Zgodnie z przyjętym kompromisem utrzymano mechanizm powiązania wypłat unijnych środków z przestrzeganiem praworządności, ale jednocześnie przyjęto deklarację UE, która pozwala na odroczenie zastosowania mechanizmu o co najmniej 2 lata.
Na ten temat Sputnik rozmawia z prof. Marianem Nogą z Wyższej Szkoły Bankowej we Wrocławiu:
Czy kompromis oznacza zwycięstwo Polski i Węgier w Brukseli? Premier Mateusz Morawiecki podczas wspólnej konferencji prasowej z premierem Węgier Viktorem Orbanem oświadczył, że „negocjacje budżetowe przyniosły nam bardzo dobry rezultat, bardzo dobry budżet”.
— Z komentarzy ekonomistów, publicystów, politologów wyciągnąłem jeden wniosek: po raz kolejny okazało się, że Unia Europejska jest organizacją kulturalną, bo odkąd dyskusje, budżetowe na przykład, gdzie wymagana jest jednomyślność, to po długich negocjacjach wszyscy mówią, że są wygrani. Nic nowego się nie stało. Przez 30 lat tego typu negocjacje ogłaszane były, jako zwycięstwa wszystkich. Według mnie mamy typowe francuskie déjà vu. Wszystko było ustalone w lipcu, jak Państwo wiedzą. Wszystko inne to zwykły anturaż. Jest dobra wiadomość dla Polski przede wszystkim dlatego, że nie ominą Polskę środki z Funduszu Odbudowy.
Oczywiście, jak podaje RMF24 łączna suma środków w ramach Funduszu Odbudowy to 750 miliardów euro. Polska może z niego otrzymać 34,2 miliarda euro w postaci kredytów (153 miliardy złotych) i 23,1 miliarda euro (103 miliardy złotych) w postaci bezzwrotnych dotacji.
Czy kompromis zawarty w konkluzji zmienia rozporządzenie UE, jego istoty w sprawie powiązania dostępu do środków unijnych z kwestią praworządności?
— Oczywiście nie zmienia! Nie jestem politologiem, ale proszę zwrócić uwagę, że premier Szwecji mówi, że wygraliśmy. Dania, Holandia mówią to samo. A przecież to są kraje, które ostro wypowiadały się za powiązaniem wydawania pieniędzy z budżetu z praworządnością. Te kraje twierdzą, że konkluzje nie mają mocy prawnej, natomiast rozporządzenie z lipca 2020 roku jest zobowiązujące.

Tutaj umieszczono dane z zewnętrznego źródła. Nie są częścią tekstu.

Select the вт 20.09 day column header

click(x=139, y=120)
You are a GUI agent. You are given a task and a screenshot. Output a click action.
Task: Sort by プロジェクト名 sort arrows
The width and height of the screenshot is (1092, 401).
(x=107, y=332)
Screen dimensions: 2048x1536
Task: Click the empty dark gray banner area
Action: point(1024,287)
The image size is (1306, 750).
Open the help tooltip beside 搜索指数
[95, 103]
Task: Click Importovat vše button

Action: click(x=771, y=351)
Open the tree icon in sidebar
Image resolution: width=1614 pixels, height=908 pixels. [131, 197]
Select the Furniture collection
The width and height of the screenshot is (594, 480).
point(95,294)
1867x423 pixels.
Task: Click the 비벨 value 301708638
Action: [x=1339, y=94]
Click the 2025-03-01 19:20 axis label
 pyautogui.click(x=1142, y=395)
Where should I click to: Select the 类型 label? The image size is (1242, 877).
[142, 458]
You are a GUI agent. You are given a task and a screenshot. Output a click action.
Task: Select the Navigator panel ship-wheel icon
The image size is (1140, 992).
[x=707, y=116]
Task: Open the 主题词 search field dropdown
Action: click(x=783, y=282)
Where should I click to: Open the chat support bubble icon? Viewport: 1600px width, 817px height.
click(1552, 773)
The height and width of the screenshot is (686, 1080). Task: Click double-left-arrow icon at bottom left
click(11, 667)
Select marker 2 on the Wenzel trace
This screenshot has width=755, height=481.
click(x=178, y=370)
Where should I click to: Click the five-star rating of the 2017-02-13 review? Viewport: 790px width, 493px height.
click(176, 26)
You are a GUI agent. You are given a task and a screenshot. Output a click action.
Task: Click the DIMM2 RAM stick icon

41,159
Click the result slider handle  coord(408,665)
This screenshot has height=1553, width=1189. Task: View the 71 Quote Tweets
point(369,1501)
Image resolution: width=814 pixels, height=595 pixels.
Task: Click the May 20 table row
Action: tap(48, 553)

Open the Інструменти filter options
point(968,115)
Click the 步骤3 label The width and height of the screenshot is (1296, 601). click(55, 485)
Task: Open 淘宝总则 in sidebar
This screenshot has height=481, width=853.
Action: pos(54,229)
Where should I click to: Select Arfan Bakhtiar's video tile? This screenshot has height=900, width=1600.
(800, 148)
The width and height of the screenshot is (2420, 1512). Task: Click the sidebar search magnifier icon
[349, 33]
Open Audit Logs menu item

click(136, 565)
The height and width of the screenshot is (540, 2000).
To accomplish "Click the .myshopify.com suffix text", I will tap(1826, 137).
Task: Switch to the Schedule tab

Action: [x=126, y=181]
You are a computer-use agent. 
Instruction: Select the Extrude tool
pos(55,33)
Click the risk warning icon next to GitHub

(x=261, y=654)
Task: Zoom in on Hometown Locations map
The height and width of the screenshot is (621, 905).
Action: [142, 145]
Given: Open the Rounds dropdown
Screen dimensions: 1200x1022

Swoją drogą premier Mateusz Morawiecki powiedział, że po Traktacie z Maastricht konkluzja jest drugim aktem prawnym. Tak powiedział premier. I to przed dyrektywami i rozporządzeniami. W tym miejscu niech prawnicy się wypowiedzą, bo ja się gubię… Dla mnie to kolejne déjà vu. Tego typu rozwiązania już były stosowane. W którymś roku też tak było, że wszyscy się dogadali, co do rozporządzenia, potem mieli wątpliwości, no to przyjęli taką deklarację-interpretację, która może zawierać pewne ograniczenia. W Unii Europejskiej ten mechanizm nie jest czymś nowym. Niech prawnicy i politolodzy się wspierają, jaką moc te konkluzje czy deklaracje mają.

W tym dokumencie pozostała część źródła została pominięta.